A curriculum to teach ninth-grade students to design and construct their own experiments in a variety of sciences soon will be tested at Roseland University Prep and Healdsburg High School.

The “Learning by Making” science, technology, engineering and math curriculum, developed by Sonoma State University’s education and public outreach group, was tested in six Mendocino County high schools for three years. The university received a $3.93 million grant last month from the U.S. Department of Education, to offer the classes to Sonoma and Lake counties.

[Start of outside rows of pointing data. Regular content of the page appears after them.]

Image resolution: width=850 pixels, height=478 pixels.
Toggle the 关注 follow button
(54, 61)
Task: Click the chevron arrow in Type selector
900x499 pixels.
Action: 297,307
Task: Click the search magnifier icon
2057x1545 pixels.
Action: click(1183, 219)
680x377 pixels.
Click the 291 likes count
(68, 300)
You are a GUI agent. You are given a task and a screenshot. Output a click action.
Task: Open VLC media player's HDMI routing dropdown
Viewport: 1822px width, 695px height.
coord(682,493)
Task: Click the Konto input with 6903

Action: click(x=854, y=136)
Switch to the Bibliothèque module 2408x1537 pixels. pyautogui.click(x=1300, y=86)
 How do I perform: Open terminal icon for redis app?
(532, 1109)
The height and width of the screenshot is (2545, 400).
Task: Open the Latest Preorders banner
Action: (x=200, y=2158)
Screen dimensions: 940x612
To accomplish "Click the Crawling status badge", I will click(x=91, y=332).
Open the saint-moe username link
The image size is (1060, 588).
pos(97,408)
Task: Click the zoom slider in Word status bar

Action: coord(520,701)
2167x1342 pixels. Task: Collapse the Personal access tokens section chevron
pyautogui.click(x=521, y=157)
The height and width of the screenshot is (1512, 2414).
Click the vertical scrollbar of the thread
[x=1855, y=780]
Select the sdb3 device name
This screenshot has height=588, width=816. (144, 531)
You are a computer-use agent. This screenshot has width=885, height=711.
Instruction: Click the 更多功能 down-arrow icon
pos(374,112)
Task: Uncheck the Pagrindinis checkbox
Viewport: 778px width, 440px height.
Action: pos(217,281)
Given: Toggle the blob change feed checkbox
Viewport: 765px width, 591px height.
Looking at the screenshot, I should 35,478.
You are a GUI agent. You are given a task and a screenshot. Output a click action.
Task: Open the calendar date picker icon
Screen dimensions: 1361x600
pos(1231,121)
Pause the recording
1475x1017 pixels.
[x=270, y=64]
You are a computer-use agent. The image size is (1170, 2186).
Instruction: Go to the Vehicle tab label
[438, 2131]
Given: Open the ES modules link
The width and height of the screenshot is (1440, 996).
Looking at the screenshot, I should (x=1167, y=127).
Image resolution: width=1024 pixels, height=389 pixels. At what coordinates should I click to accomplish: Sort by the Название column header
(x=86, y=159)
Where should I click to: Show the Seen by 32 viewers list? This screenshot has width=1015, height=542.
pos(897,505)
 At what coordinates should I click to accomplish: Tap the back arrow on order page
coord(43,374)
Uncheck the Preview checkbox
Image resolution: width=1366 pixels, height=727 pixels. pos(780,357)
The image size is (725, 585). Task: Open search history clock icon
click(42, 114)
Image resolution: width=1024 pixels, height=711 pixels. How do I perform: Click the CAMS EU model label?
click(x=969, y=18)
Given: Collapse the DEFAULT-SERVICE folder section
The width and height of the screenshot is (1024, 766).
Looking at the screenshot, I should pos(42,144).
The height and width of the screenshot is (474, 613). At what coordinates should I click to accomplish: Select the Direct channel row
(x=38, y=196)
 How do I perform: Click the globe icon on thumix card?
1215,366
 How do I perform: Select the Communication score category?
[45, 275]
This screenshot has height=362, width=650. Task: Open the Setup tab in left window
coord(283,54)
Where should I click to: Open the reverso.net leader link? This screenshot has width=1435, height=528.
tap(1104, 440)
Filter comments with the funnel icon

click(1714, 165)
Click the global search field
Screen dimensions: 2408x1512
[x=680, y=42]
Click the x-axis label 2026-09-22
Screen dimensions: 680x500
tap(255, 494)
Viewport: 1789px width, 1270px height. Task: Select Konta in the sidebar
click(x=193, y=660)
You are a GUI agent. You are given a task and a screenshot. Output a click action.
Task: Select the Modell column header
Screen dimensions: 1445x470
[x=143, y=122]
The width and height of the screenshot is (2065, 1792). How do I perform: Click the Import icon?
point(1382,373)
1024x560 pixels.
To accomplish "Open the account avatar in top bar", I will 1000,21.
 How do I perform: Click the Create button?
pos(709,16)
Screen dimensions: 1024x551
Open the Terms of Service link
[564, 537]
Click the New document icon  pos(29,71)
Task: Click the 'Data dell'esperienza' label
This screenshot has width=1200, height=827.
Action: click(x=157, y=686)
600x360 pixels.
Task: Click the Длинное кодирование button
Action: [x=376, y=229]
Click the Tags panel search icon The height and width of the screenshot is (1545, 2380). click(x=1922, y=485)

“We have the opportunity to rethink the way that STEM subjects are taught, so that students are more actively engaged in doing science, and not just memorizing facts,” said Laura Peticolas, associate director of the outreach group.

Roseland University Prep, a public charter high school, will implement the curriculum to ninth graders in one or two classes in the fall of 2019. The following year, it will likely replace freshman introductory science classes, teacher Nessa Cannon said.

The curriculum’s backbone is in computer coding — a critical skill for the STEM program, said Cannon, a former materials engineer. Students learn Logo, an easier programming language.

Real-world examples are used for earth science, biology, chemistry and physics experiments, like creating energy from decomposition or preventing evaporation in certain situations. The curriculum incorporates student-designed experiments and inquiry-based learning.

“In my opinion, it’s the best way to teach science,” Cannon said.

Students learn how to analyze data from a variety of sensors, including light, temperature and vibration. They also learn how to build electronic circuits.

Cannon has attended one training session on the new classes so far, and will attend a few more every couple months throughout this school year. She’ll have a five-day training during the summer.

The STEM curriculum was approved by the University of California and California State University systems in admission requirements as a laboratory science course.

An impact study conducted during the 2016-17 school year found students participating in the Learning by Making courses outscored their peers in science by 7 percent and in math by 4 percent.

“Learning by Making has been our group’s most challenging project, but it also has the potential to transform STEM education nationally,” said Lynn Cominsky, director of Sonoma State’s education and public outreach group and chair department of physics and astronomy.

According to Sonoma County Office of Education staffers, each district will make its own decision as to whether it will adopt the “Learn By Making” curriculum.